*ABOUT THIS TASK*:
Whenever the word "Select" shows up in a line of the data, copy that line.

*RECORDS SHOWN*:
_ _ _ _ _ _ _
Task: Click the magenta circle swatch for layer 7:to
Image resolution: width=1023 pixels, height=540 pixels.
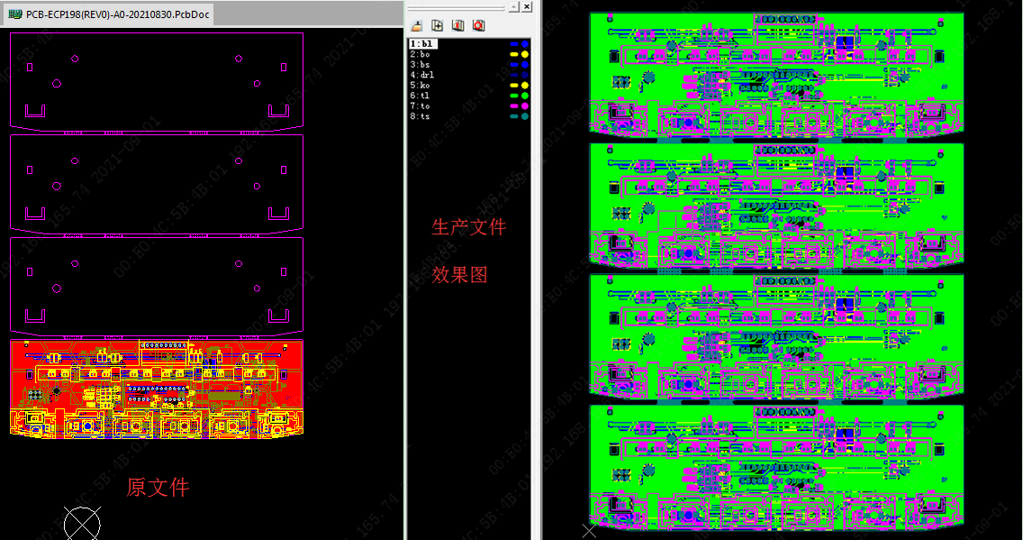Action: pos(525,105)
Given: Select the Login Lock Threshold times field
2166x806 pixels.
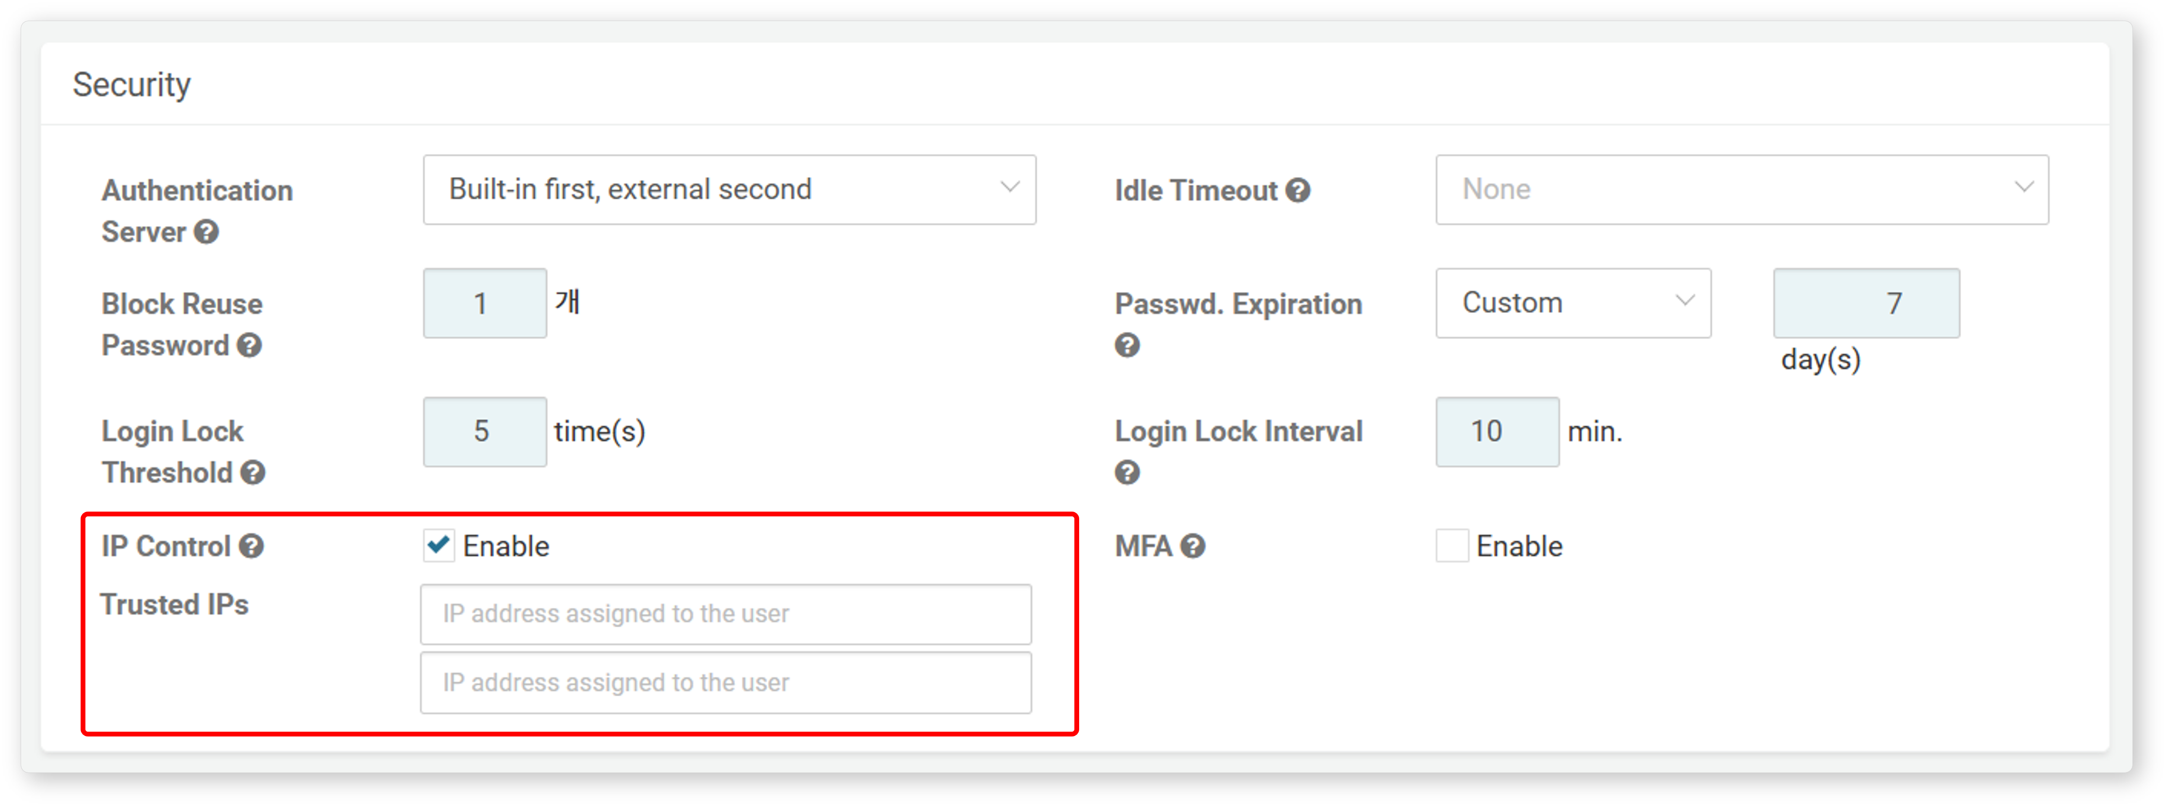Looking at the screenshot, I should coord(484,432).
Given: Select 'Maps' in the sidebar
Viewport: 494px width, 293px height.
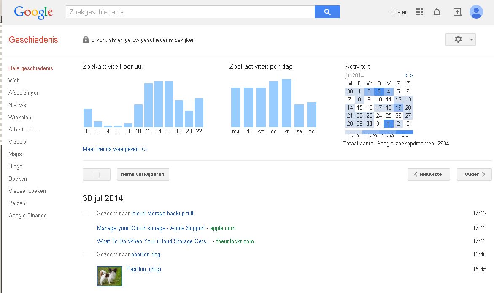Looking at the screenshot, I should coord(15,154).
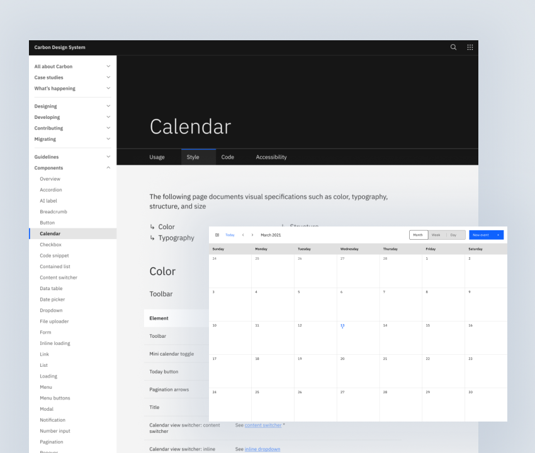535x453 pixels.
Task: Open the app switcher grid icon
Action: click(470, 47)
_ _ _ _ _ _ _
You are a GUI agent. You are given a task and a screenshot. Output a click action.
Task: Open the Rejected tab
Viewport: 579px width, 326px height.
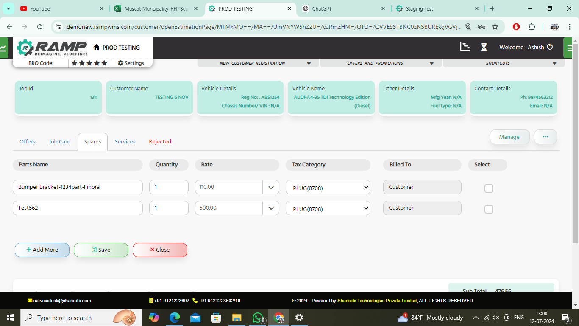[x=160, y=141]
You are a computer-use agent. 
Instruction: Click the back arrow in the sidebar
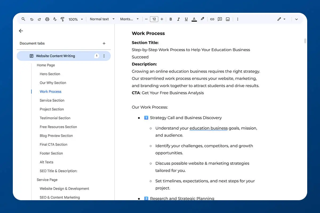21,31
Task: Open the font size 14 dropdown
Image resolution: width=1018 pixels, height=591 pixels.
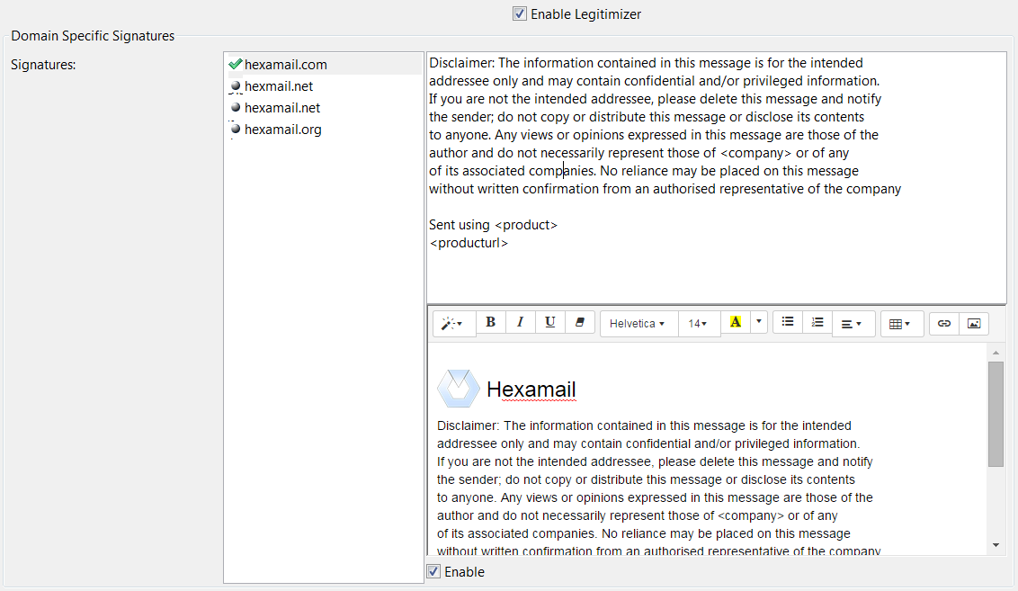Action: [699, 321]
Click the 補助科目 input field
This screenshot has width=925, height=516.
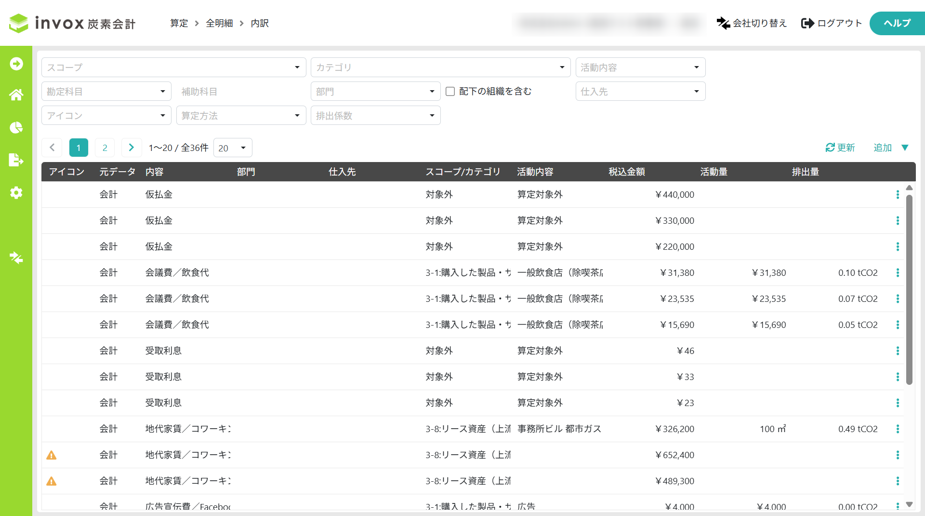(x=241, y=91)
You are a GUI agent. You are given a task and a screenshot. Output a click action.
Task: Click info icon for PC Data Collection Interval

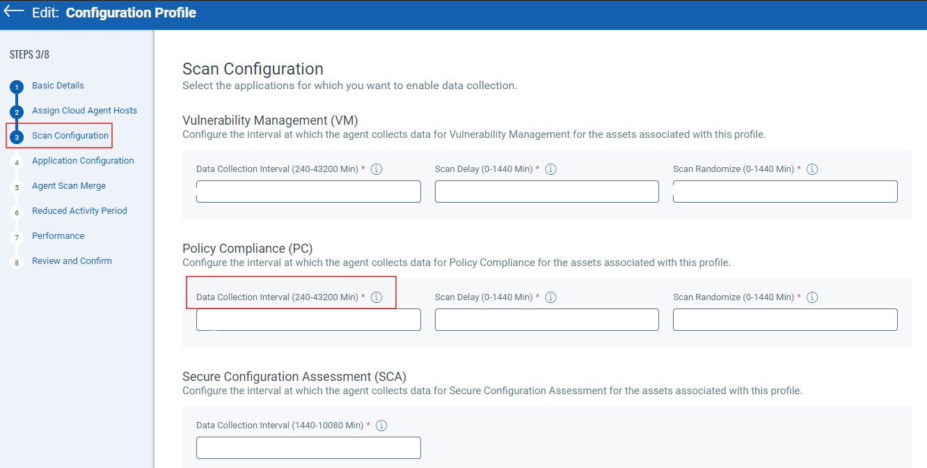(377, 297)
_ _ _ _ _ _ _
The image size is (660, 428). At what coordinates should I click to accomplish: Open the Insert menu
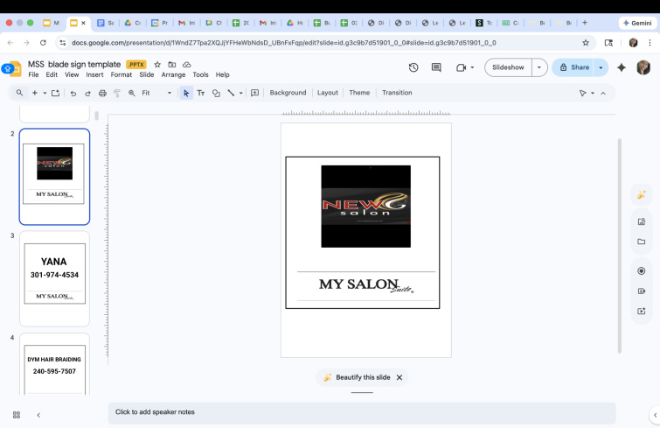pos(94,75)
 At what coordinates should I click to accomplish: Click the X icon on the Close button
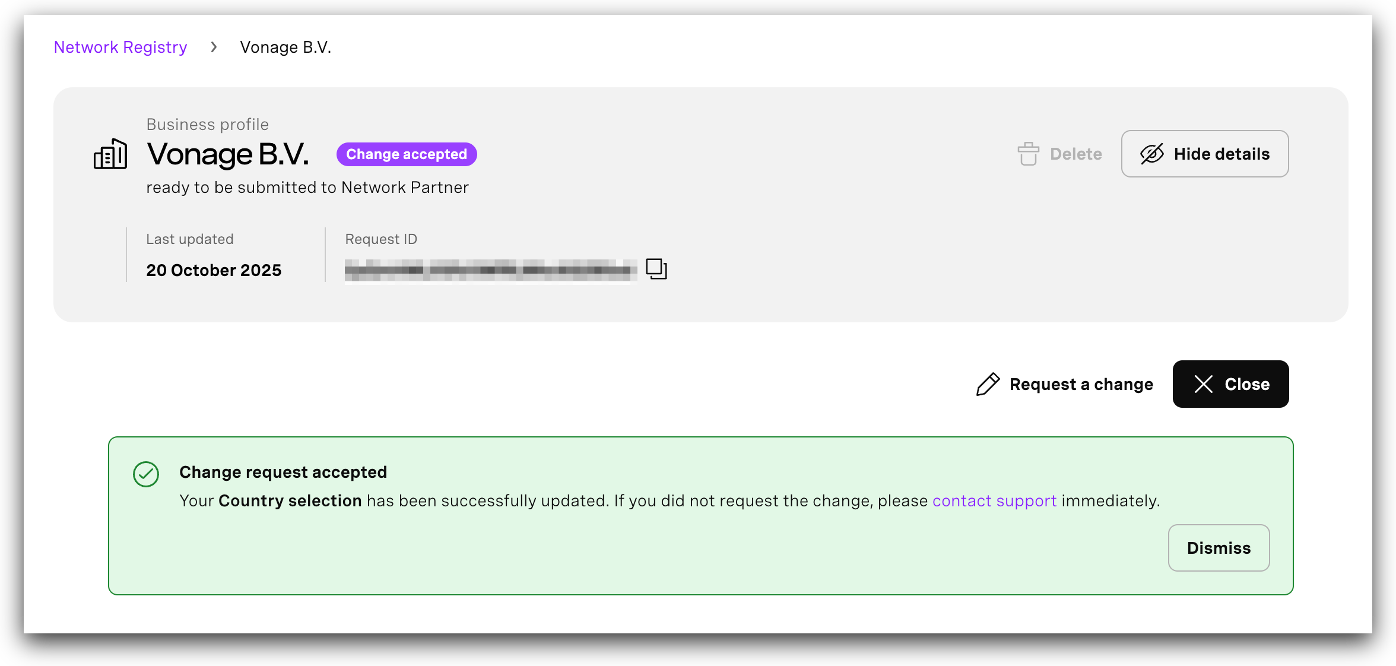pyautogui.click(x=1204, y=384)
_ _ _ _ _ _ _
*OUTPUT OF THE TASK*:
Given: Select the Login Lock Threshold times field
Given: Select 'Maps' in the sidebar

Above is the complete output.